Boys and girls have equal rates of vaccination.

Approximately 58 percent of children aged over 12 months are reported to have received the basic set of vaccinations (BCG, DPT, Polio and Tetanus), and there is no gender difference apparent in vaccination rates. However, children born to women with at least primary education report significantly higher rates of vaccination than those born to women with less than primary, or no education.

Boys and girls have equal access to health care when reported ill.

About one-half of all children less than 6 years of age utilised health services in a four-week period. Of those who were ill during this period, 86 percent utilised health services. There is little gender difference in the rate of access to health care, although girls in urban areas have significantly higher rates of contact than girls in rural areas, when ill. Boys also report higher rates of contact in urban areas, but the difference is less.

A mother's education impacts on a child's access to health care.

A mother's level of education has a great impact on access to health care for children, particularly for girls. Only 65 percent of girls under the age of 6 who were ill had accessed a health care practitioner, when their mother had no education. The proportion of ill young girls accessing health care jumps to 88 percent with as little as one to four years of education for the mother. For boys, this impact sees access rise from 74 percent to 91 percent, when ill. A father's level of education has little impact on health care for either girls or boys.

4.4. Pregnancy and Contraception

Pre-natal care is low amongst women from disadvantaged households.

Almost two thirds of all women who are pregnant obtain pre-natal care, though the average number of consultations (1.7) is less than optimal (3), as defined by the Vietnamese Ministry of Health. Use of pre-natal care has increased in the past 5 years, but it still tends to be low among women from poorer households, women of ethnic minority, and women with less than primary education.
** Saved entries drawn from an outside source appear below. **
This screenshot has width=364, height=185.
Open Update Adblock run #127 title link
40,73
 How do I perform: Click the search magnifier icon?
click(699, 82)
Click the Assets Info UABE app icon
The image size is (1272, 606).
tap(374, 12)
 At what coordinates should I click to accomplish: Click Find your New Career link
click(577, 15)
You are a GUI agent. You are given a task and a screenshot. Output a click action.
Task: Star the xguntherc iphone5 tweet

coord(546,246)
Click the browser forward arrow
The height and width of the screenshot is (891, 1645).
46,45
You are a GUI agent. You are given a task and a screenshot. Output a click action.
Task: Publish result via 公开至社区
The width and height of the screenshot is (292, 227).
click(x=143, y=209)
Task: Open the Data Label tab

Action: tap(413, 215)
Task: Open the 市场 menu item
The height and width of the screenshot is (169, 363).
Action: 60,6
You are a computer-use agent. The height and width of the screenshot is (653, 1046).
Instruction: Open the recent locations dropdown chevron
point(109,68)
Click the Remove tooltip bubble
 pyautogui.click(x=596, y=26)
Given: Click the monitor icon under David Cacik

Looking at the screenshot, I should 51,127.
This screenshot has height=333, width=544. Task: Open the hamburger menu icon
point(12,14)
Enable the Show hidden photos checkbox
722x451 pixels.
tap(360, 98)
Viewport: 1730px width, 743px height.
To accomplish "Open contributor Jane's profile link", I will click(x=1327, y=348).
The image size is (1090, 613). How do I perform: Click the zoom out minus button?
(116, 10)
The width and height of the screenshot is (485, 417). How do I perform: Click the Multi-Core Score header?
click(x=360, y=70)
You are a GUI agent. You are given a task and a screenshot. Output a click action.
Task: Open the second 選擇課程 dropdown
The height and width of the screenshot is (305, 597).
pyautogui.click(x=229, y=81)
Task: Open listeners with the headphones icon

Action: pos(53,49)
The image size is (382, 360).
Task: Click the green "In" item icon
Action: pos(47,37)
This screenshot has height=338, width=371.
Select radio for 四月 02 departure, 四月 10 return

Eighty one percent of urban women obtain pre-natal care, compared to only 62 percent of rural women.

Figure 13 shows conditions of childbirth by women's ethnicity.

Figure 13: Conditions of Child Birth by Woman's Ethnicity, 1997-98

Delivery at home is common.

Approximately one third (31%) of all women give birth in hospitals. Another third deliver in commune health centres, with the final third delivering at home. Delivery at home is typically more frequent among rural women. Forty-four percent of women in rural areas deliver at home, compared to only 7 percent of urban women. Home delivery is overwhelmingly prevalent amongst women from the poorest households, women of ethnic minority and women with no education.

Doctors assist at 44 percent of all births. Nurses, midwives and traditional birth attendants assist a similar proportion of deliveries. Approximately 30 percent of deliveries on combined average amongst women from the poorest households, women of ethnic minority, and women with no education are unassisted by trained health personnel.

IUD use is predominant. Condom use has increased slightly.

Modern medical contraceptive use is prevalent among married women, with IUDs the most frequently used method. Among married women who have not had any children, contraceptive use is minimal. In urban areas, contraceptive use increases after the first birth and in rural areas it is the second birth that marks a large increase in use. In both rural and urban areas, use of modern contraceptives is significantly higher if one of the first two births results in boys.

In rural areas, 73 percent of married women who use contraception use IUDs. In urban areas, the method mix is more diverse but IUDs still account for 61 percent of all married women who use contraceptives. The share of condoms in the method mix has grown in the past 5 years but still remains minimal at 6%. Traditional methods such as the rhythm method and withdrawal are also popular.